◆ TASK 1
From the biography reviews, output the passage from "Roosevelt is quite" to "influence American expansionism?", copied word for word.
◆ TASK 2
List every pair of contrasting traits that the biography reviews attribute to Roosevelt.
◆ TASK 3
According to the biography reviews, what material did Berg have access to that helps show Lindbergh's personal side?

━━━━━ EXTRACT PROVIDED ━━━━━

My recent look at the Panama Canal reminded me that though I'd read a fair amount about Teddy Roosevelt, I hadn't really looked at his presidency in any detail. Morris's biography tells the story with a clear focus on the man. This isn't really the book to read to get a deep understanding the foreign policy ramifications of Roosevelt's round-the-world naval maneuver, but will give you an idea what it meant to Roosevelt.

Teddy's one of our most iconic presidents, and getting a handle both on what made him unique and memorable as well as how those iconic images compare with what he did is fascinating. I suspect that I'll visit this period of history again to get additional insight.

Roosevelt is quite a piece of work. Personally, he's an obsessively active man, playing tennis and hiking almost compulsively, yet finding time to read voraciously - a book or more a day. Impulsive and scholarly, outspoken and politically adept, wealthy and reform minded - the contradictions are impressive. Morris does a good job reforming a human being out of these contradictions and charting how that remarkable human made the decisions he did. Furthermore, the resulting prose is enjoyable and lively.

I would have liked to see Morris put Roosevelt into more of a historical context. To what extent were his reforms enabled by the rising progressive movement and to what extent did those reforms impel that movement forward? How well do his ideals align with modern environmentalism? To what extent did he influence American expansionism?

While I'd like to know what Morris thinks about these things, I'm also perfectly happy to look around and decide for myself. It's to Morris's credit that this work has made the era lively and interesting enough for a deeper look.


Lindbergh, A. Scott Berg

Berg's biography is remarkable in capturing a unique life very clearly. He does a great job of painting Lindbergh warts and all. But, really, the best thing about Lindbergh for me was finding out more about Lindbergh the person. I was aware of the highlights of his career without being clear on how much he did for aviation and for other areas of life. There aren't a lot of guys with aviation records, bio-tech patents and literary prizes on their resume as well as a history of ecological negotiations and triumphs.

Berg does great service at showing the person who accomplished these things, and he's an interesting and unique one. His wanderlust and need to be in control created opportunities and friction for him throughout his life, professionally and personally. Berg's access to his wife's diaries and journals helps show this side of Lindbergh.

━━━━━ DATA EXTRACTS ━━━━━

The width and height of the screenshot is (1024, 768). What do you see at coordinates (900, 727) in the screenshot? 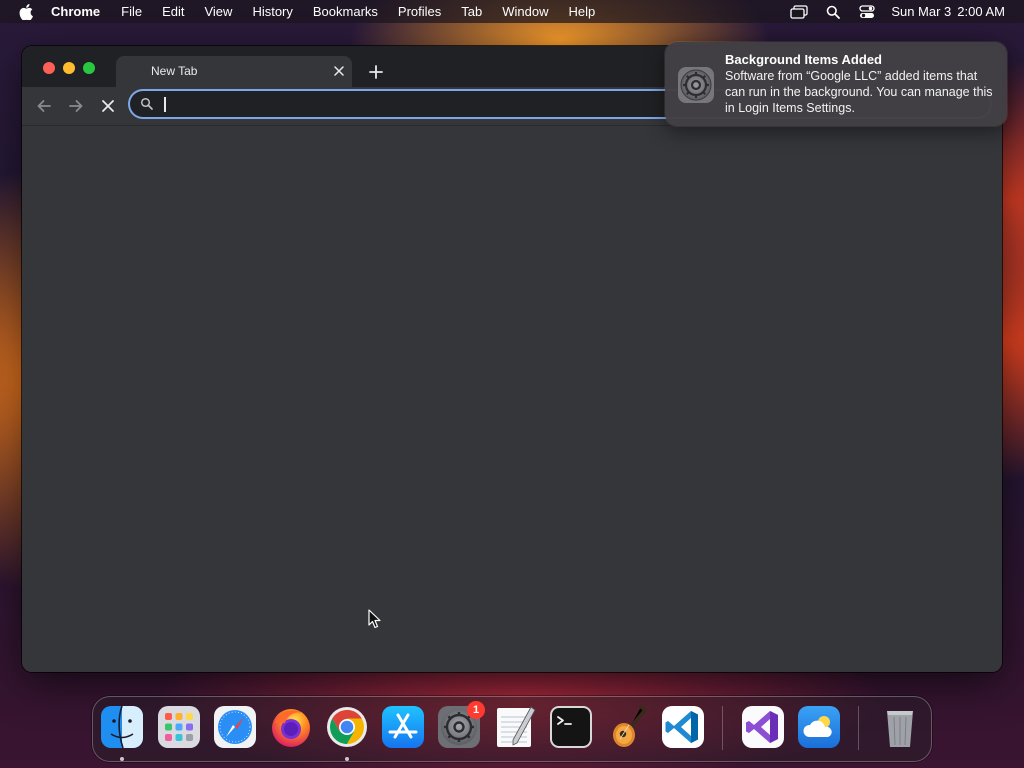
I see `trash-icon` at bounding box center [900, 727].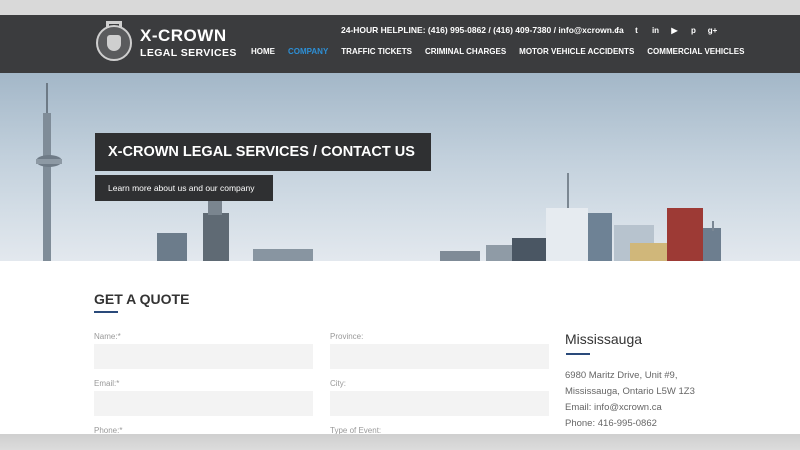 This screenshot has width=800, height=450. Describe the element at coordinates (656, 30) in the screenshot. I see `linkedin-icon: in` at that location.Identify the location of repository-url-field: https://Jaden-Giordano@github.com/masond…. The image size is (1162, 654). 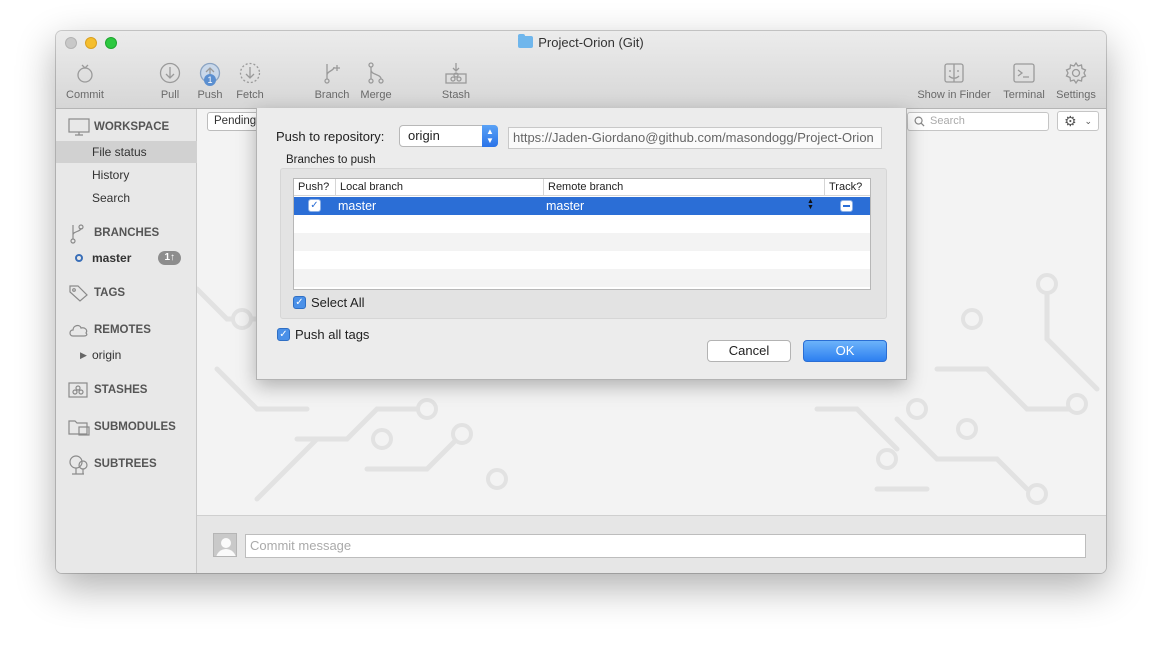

━━━━━
━━━━━ DATA EXTRACTS ━━━━━

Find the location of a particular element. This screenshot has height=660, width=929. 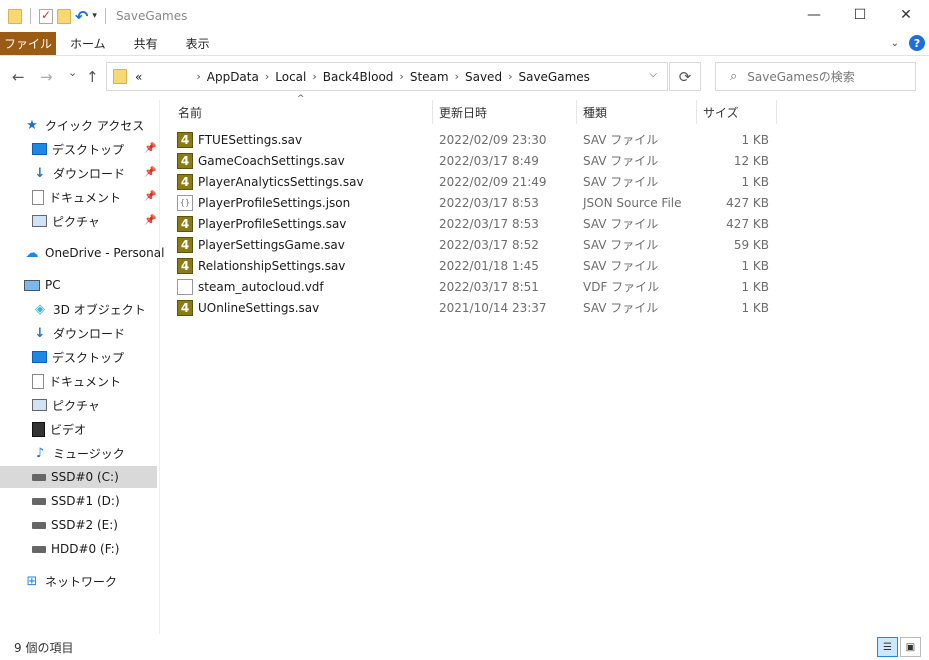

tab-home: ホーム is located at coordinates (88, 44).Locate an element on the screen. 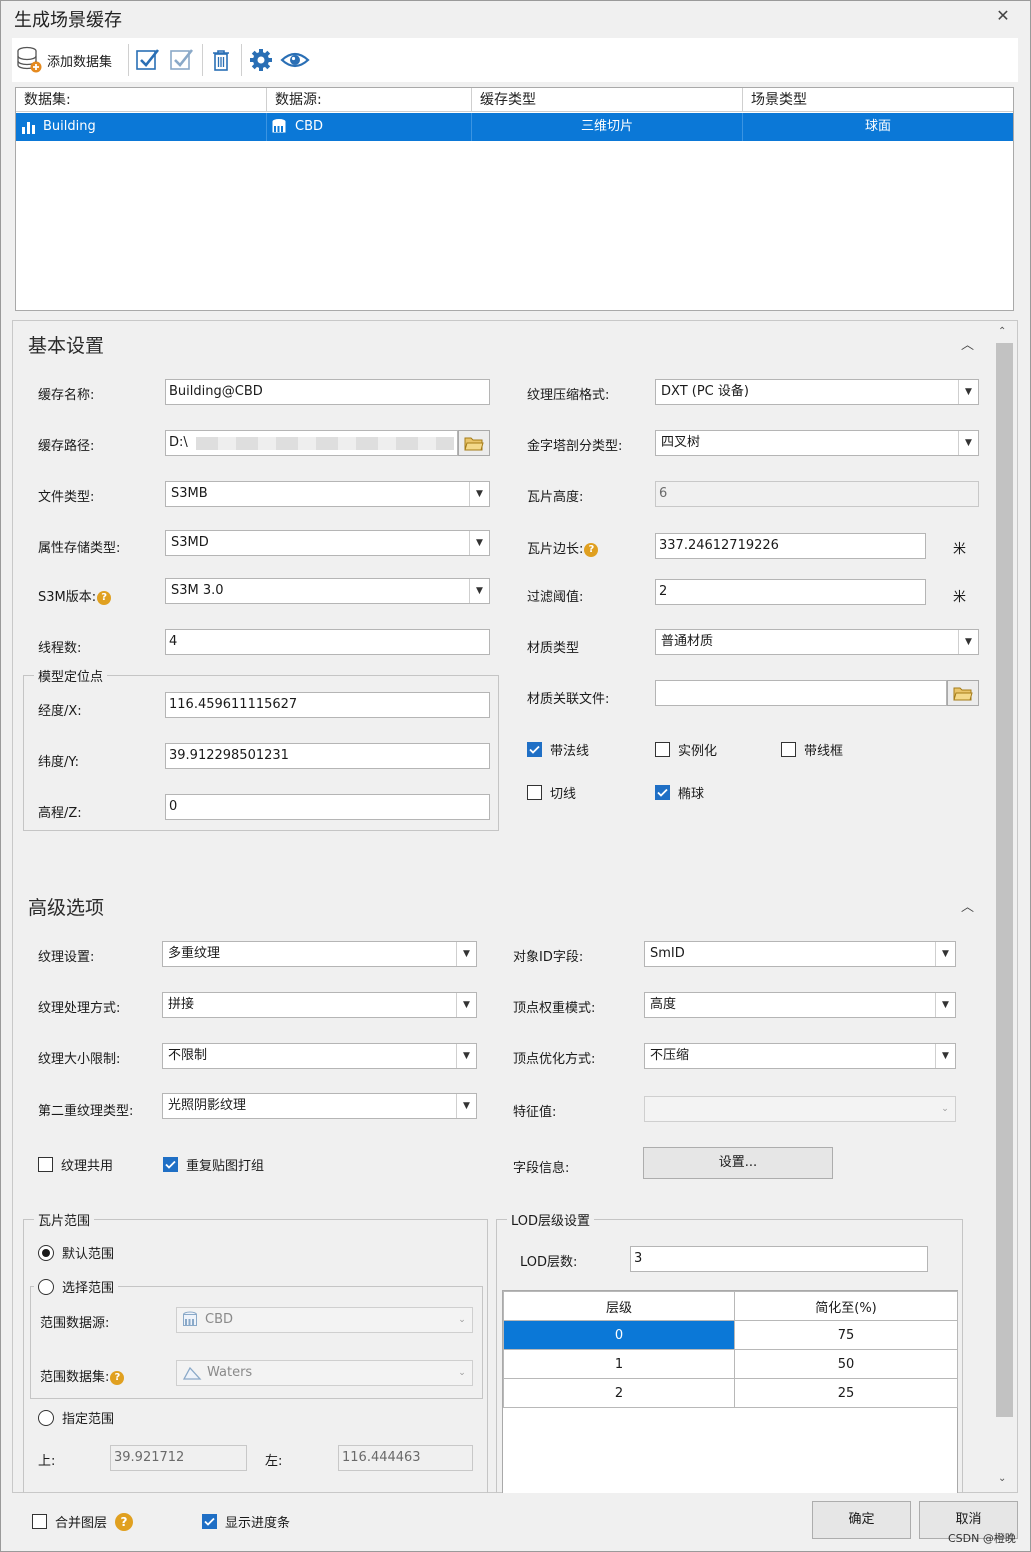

━━━━━
━━━━━ DATA EXTRACTS ━━━━━

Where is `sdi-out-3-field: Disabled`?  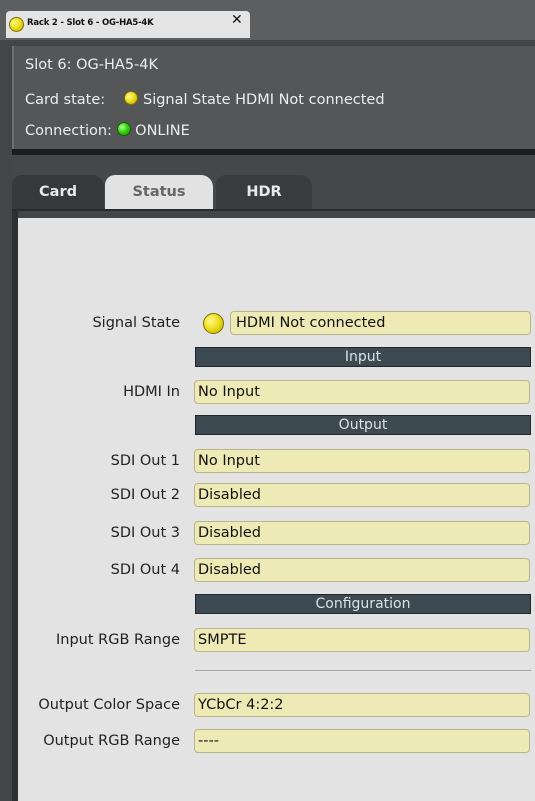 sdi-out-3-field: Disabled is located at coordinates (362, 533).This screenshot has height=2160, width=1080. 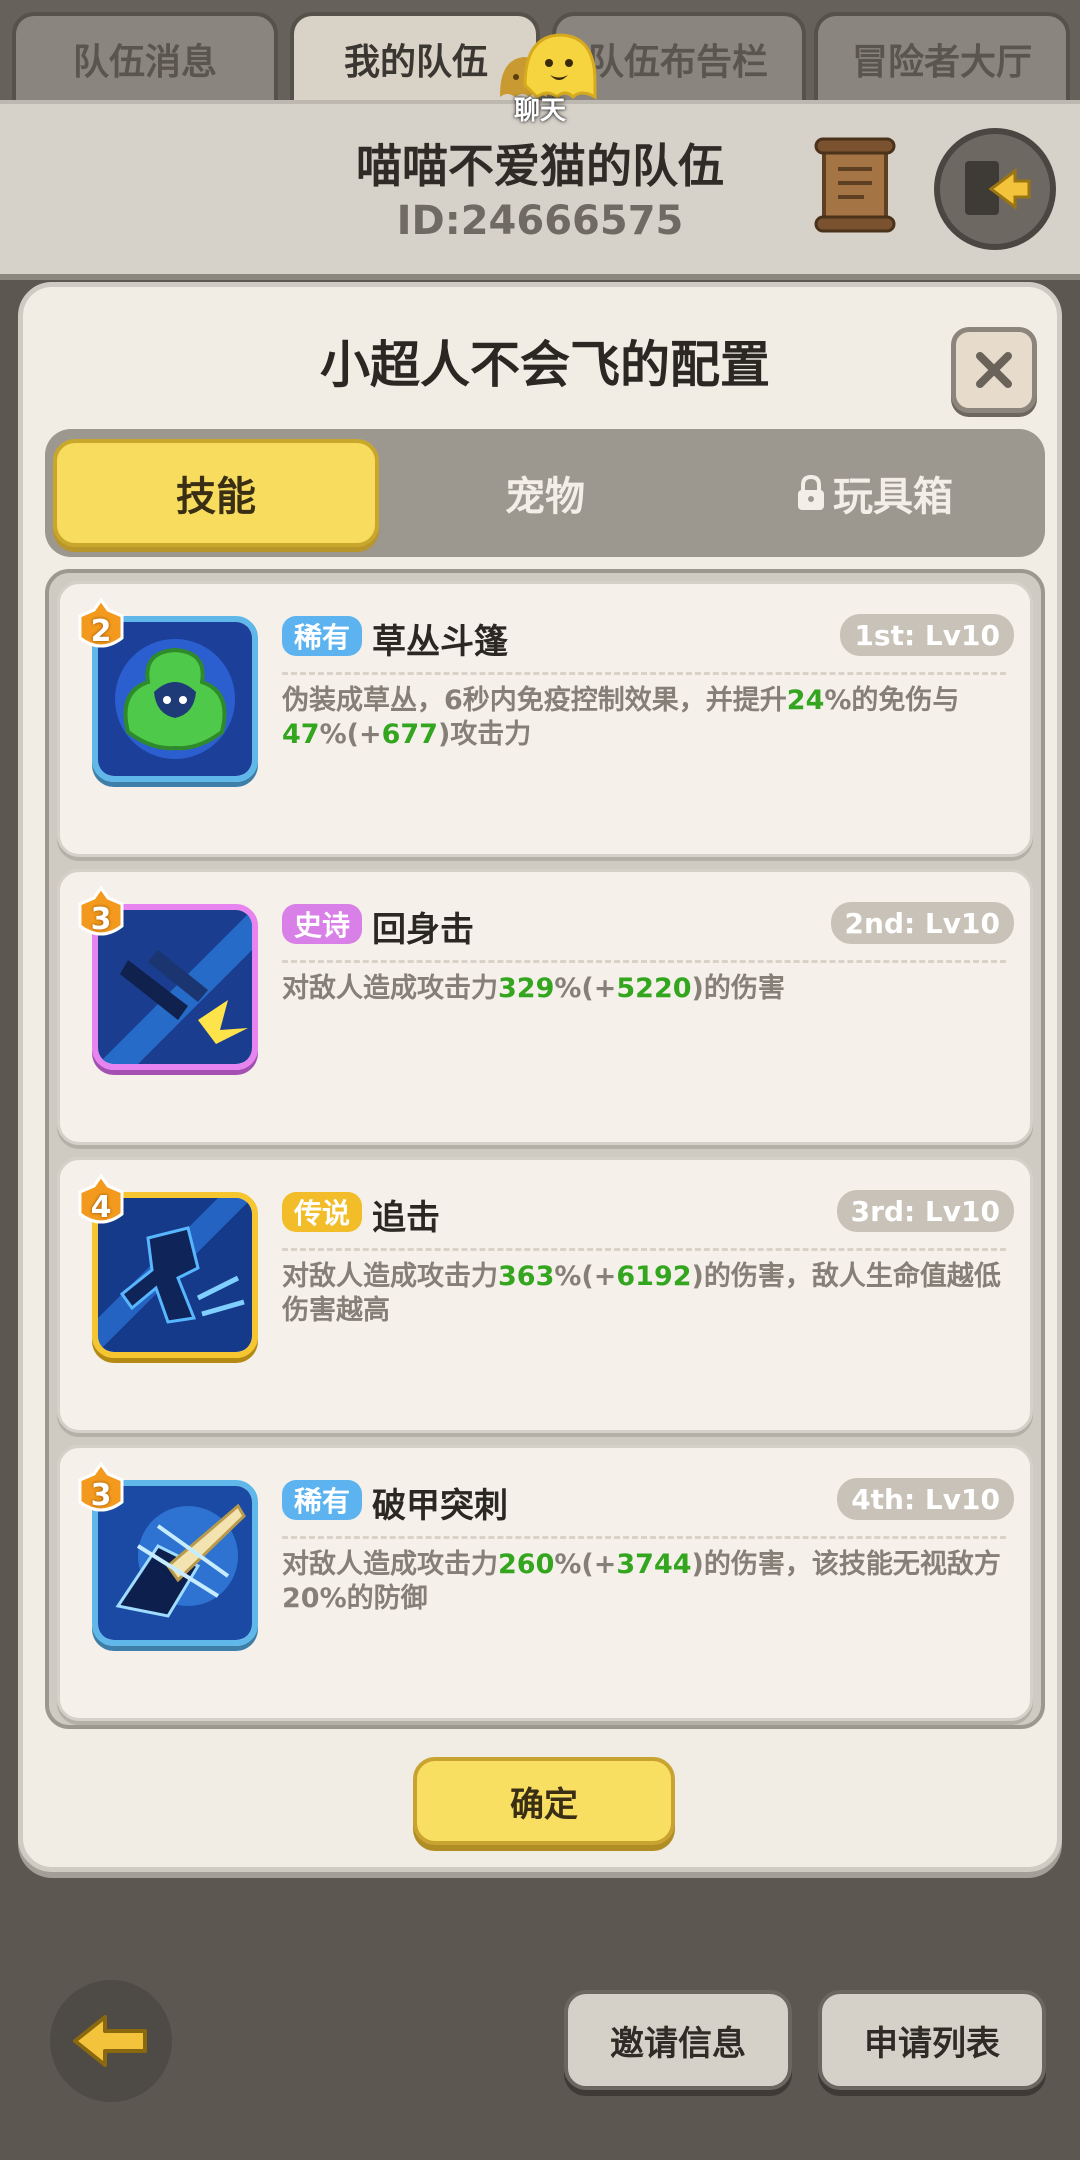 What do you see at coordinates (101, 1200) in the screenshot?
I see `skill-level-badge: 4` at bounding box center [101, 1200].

━━━━━

◆ YOUR SOLUTION 1
Roosevelt is quite a piece of work. Personally, he's an obsessively active man, playing tennis and hiking almost compulsively, yet finding time to read voraciously - a book or more a day. Impulsive and scholarly, outspoken and politically adept, wealthy and reform minded - the contradictions are impressive. Morris does a good job reforming a human being out of these contradictions and charting how that remarkable human made the decisions he did. Furthermore, the resulting prose is enjoyable and lively.

I would have liked to see Morris put Roosevelt into more of a historical context. To what extent were his reforms enabled by the rising progressive movement and to what extent did those reforms impel that movement forward? How well do his ideals align with modern environmentalism? To what extent did he influence American expansionism?

◆ YOUR SOLUTION 2
- Impulsive and scholarly
- Outspoken and politically adept
- Wealthy and reform minded

◆ YOUR SOLUTION 3
His wife's diaries and journals.